Ms. FastHorse said the grant means that she can stop taking every writing job that will help pay their bills and focus more on the projects that are important to her.
Other fellows in the arts include Fred Moten, 58, a cultural theorist and poet; Ralph Lemon, 68, a dancer and choreographer who creates cross-disciplinary performances; Nanfu Wang, 34, a documentary filmmaker who directed the recent movie “One Child Nation”; and Cécile McLorin Salvant, a singer and composer who, at 31, is the youngest of the fellows.
The scientific contingent of the fellowship group also includes Paul Dauenhauer, 39, a chemical engineer focused on making products like plastic and rubber out of organic materials; Damien Fair, 44, a cognitive neuroscientist who studies how regions of the brain communicate with one another; and Polina V. Lishko, 46, a cellular and developmental biologist who is seeking new avenues for human infertility treatment.
To most recipients, the news comes as a shock. Potential fellows do not apply but are suggested by a network of hundreds of anonymous nominators across the country, and then selected by an anonymous committee of about a dozen. So, when the fellows get the call, they’re not always prepared for it.
Forrest Stuart, 38, a sociologist at Stanford University, happened to be in the shower at the time. He saw a call come in from a number from Chicago (where the MacArthur Foundation is based) and assumed it was from one of his contacts in the city, where he did ethnographic field work examining how social media has transformed the social organization of gangs. He often gets phone calls from young, gang-affiliated men, who sometimes call with bad news, which is why he hopped out of the shower to answer the phone.
After he realized the call from the MacArthur Foundation wasn’t a prank being played by one of his colleagues, the reality of what the recognition meant began to sink in.

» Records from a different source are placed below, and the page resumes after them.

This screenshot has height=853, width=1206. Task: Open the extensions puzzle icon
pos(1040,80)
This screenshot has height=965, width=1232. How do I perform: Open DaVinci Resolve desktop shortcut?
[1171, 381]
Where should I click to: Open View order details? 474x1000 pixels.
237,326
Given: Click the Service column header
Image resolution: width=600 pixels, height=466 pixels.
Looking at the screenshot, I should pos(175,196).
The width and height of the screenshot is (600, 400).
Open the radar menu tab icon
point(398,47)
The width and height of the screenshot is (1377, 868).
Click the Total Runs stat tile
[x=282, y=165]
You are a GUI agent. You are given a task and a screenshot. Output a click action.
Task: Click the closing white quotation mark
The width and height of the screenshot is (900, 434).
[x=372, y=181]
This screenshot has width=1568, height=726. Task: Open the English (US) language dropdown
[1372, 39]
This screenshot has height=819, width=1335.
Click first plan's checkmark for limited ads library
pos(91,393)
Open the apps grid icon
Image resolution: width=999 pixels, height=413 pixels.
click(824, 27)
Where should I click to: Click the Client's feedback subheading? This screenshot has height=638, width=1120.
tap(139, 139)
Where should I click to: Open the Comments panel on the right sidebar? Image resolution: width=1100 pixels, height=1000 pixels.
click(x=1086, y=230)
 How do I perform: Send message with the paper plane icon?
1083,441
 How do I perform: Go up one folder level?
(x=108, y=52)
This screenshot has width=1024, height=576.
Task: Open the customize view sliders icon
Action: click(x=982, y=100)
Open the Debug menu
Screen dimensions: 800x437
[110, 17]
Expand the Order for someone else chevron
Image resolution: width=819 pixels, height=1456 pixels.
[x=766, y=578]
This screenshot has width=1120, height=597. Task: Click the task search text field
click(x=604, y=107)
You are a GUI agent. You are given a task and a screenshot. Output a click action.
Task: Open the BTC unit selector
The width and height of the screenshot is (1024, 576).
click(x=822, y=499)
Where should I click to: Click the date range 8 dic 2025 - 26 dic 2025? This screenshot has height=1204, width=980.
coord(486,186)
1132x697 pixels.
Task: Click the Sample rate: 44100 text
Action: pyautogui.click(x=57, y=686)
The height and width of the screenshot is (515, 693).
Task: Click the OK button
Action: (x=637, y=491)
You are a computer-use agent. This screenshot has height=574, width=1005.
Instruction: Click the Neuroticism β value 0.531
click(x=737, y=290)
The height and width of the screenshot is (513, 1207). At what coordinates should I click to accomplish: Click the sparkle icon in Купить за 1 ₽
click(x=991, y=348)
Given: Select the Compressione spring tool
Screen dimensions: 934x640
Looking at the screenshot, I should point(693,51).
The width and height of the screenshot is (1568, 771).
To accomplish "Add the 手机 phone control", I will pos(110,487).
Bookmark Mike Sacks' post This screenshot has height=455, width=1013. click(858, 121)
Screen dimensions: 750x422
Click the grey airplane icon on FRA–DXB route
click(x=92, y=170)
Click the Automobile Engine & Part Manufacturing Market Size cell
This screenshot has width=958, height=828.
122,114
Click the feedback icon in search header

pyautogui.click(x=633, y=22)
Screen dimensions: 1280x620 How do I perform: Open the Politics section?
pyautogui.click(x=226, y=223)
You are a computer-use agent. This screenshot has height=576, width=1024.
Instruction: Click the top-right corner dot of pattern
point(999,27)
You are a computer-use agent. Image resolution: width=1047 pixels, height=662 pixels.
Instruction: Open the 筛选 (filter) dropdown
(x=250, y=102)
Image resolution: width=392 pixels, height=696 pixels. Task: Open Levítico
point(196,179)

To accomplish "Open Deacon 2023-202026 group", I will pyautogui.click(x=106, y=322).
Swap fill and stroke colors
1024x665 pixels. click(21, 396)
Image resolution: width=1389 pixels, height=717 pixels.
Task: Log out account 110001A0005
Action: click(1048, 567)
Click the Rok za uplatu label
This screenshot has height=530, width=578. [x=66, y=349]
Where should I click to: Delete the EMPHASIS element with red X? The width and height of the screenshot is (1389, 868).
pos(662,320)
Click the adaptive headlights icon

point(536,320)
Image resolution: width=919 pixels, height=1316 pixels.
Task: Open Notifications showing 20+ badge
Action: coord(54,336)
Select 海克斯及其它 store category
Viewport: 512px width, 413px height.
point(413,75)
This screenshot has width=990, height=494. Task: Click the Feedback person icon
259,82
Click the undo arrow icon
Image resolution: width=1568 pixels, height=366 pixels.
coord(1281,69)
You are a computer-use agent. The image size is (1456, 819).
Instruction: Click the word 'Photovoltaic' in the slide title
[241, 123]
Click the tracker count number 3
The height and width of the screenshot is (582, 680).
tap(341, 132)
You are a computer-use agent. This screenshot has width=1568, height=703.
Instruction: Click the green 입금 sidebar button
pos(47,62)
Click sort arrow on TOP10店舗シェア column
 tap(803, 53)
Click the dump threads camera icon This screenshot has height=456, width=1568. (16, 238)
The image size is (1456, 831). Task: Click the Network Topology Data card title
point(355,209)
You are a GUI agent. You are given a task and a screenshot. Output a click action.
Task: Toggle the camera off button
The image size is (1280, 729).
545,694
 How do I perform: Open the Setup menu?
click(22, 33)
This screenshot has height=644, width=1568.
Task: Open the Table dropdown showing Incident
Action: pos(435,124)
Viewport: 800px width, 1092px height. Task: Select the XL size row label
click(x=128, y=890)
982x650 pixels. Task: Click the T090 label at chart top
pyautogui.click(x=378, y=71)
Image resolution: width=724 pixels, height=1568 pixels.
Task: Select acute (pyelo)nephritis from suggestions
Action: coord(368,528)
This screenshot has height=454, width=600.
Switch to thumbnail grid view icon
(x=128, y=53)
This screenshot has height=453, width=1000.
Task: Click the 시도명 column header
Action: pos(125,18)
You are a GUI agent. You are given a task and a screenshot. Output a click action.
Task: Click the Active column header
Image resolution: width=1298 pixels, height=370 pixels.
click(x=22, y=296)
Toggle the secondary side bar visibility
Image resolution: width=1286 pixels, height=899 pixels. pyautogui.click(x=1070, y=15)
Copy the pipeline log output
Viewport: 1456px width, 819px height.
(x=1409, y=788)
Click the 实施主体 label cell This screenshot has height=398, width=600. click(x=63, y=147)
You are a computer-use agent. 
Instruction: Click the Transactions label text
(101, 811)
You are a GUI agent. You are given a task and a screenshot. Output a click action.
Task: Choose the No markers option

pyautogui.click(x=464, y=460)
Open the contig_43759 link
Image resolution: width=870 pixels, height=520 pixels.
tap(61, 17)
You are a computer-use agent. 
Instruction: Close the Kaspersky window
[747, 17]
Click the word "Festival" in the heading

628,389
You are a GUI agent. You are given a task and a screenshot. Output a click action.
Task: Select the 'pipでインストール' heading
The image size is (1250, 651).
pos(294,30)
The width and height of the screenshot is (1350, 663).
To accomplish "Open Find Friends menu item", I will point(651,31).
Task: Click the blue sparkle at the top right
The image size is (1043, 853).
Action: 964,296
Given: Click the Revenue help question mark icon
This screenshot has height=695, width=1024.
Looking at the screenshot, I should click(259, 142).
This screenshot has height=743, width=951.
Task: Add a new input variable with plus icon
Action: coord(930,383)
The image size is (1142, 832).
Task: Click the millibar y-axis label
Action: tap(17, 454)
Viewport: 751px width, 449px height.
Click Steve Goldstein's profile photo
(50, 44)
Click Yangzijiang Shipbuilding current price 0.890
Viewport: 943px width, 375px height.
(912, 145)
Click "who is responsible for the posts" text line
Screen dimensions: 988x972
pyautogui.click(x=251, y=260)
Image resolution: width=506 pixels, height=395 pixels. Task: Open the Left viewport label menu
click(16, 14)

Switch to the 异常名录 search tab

In the field of sociology, Mr. Stuart said, ethnographic field work is sometimes looked down upon because it is not as data-focused as other approaches. But he sees that intimate, painstaking work of building relationships with communities — the kind of work that he did in Chicago — as critical to understanding broader trends.
“It’s a great recognition that I can share with my students,” he said of the award, “that the stuff we’re doing is important, it matters to the world.”
Like Mr. Stuart, many of the recipients work at universities, though fellows are not required to be connected to an institution.
For Natalia Molina, 49, a historian and an American studies professor at the University of Southern California, the grant gives her a bigger megaphone that she can use to promote her scholarship, which revolves around uncovering connections among different racial groups across history. For example, she said, the way Americans talk about undocumented Latino immigrants today can be compared with attitudes toward Chinese immigrants in the late 19th century.
“There is a lot to be learned from each other’s experiences,” Ms. Molina said. “What I try to do is make those connections more visible.”